De nombreux agresseurs ont été abattus, et d’autres capturés avec l’aide de la population locale. Cet événement survient moins de six mois après l’attaque du 29 janvier, qui avait marqué les esprits en étant la première frappe jihadiste contre l’aéroport de la capitale. Cette précédente attaque avait causé quatre blessés et d’importants dégâts matériels. Le site est d’autant plus sensible qu’il a accueilli, entre décembre et janvier, une cargaison cruciale de concentré d’uranium en attente d’exportation. Le général Abdourahamane Tiani, chef du régime militaire, avait alors évoqué une «faille dans le dispositif» ayant permis cette attaque, dont l’objectif était de «détruire toutes les capacités aériennes» de l’armée.
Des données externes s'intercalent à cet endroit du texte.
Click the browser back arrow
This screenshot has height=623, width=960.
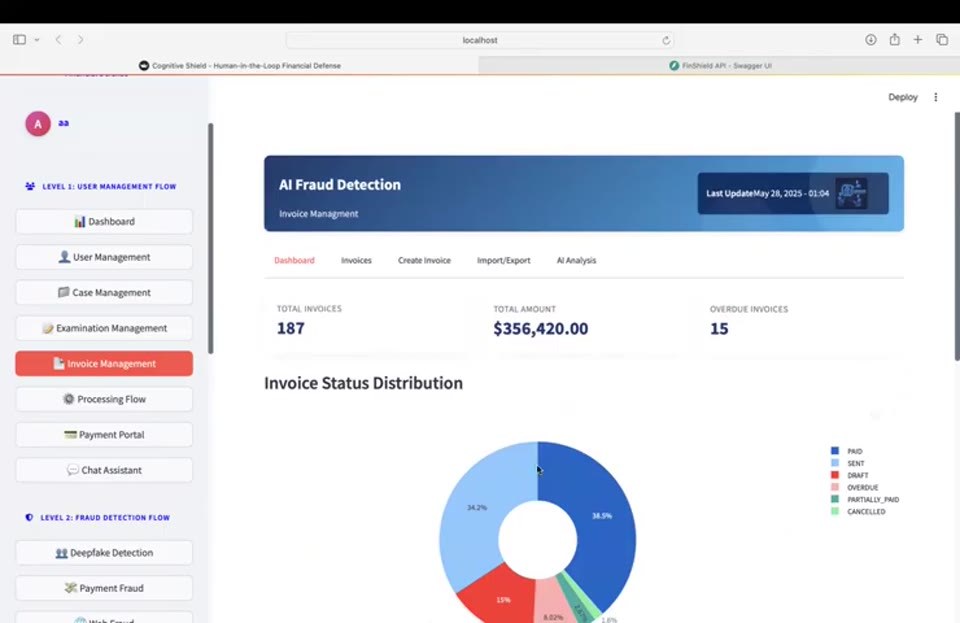(59, 40)
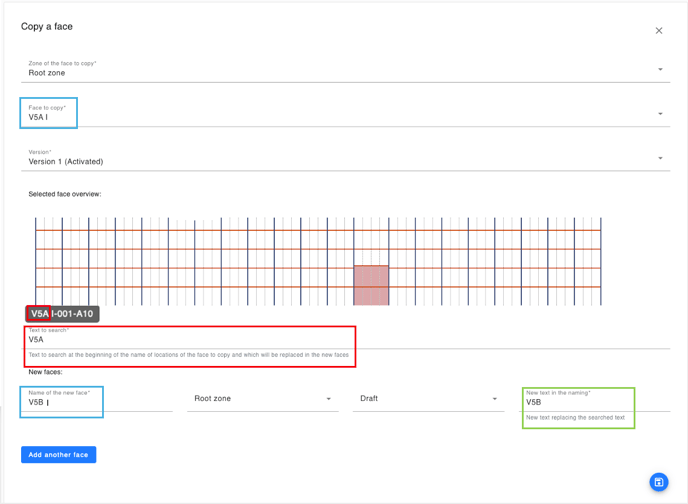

En réponse à ces menaces, le régime avait récemment entrepris une vaste campagne de démolition de quartiers autour de l’aéroport et mis en œuvre d’autres mesures de renforcement de la sécurité. Parmi celles-ci, l’allongement du mur de clôture de l’aéroport et l’installation de plus de 350 caméras de surveillance, tant à l’intérieur qu’à l’extérieur de l’enceinte.